*** Input data ***
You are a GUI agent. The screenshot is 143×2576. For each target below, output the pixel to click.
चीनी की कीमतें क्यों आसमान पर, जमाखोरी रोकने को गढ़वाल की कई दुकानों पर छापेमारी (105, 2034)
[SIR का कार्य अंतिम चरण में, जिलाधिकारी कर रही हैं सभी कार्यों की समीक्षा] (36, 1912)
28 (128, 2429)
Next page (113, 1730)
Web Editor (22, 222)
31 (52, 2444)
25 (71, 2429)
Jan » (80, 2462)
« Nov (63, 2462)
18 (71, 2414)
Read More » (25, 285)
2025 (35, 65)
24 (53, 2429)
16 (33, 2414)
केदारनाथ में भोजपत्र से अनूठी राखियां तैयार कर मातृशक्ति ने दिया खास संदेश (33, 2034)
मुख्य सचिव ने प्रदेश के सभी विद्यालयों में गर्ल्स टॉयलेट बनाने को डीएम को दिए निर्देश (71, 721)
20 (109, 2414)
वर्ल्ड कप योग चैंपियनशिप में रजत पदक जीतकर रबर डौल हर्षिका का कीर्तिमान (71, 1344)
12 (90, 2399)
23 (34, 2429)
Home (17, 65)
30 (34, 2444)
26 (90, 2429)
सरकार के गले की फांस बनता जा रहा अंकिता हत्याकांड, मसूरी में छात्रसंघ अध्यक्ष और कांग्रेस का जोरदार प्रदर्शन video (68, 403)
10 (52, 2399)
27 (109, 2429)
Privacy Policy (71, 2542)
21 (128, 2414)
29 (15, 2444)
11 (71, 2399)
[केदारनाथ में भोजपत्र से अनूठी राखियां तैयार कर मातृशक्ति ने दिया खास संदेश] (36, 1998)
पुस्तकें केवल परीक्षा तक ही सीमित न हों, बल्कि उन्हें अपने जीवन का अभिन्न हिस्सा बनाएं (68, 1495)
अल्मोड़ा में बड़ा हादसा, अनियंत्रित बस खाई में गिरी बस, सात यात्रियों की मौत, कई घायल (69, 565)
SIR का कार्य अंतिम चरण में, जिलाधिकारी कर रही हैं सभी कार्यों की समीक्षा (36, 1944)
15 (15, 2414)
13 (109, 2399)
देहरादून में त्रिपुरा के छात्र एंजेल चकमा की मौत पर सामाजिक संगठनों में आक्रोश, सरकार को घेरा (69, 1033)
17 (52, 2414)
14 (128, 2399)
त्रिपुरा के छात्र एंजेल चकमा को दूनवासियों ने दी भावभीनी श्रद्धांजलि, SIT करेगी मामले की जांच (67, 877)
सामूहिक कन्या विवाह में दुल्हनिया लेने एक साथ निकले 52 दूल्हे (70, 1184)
*** End of Input data ***
◆ Directions:
Output the lines of the records above exactly as they appear, from the line containing "सरकार के गले" through the line containing "11 (71, 2399)".

◆ Response area:
सरकार के गले की फांस बनता जा रहा अंकिता हत्याकांड, मसूरी में छात्रसंघ अध्यक्ष और कांग्रेस का जोरदार प्रदर्शन video (68, 403)
10 (52, 2399)
27 (109, 2429)
Privacy Policy (71, 2542)
21 (128, 2414)
29 (15, 2444)
11 (71, 2399)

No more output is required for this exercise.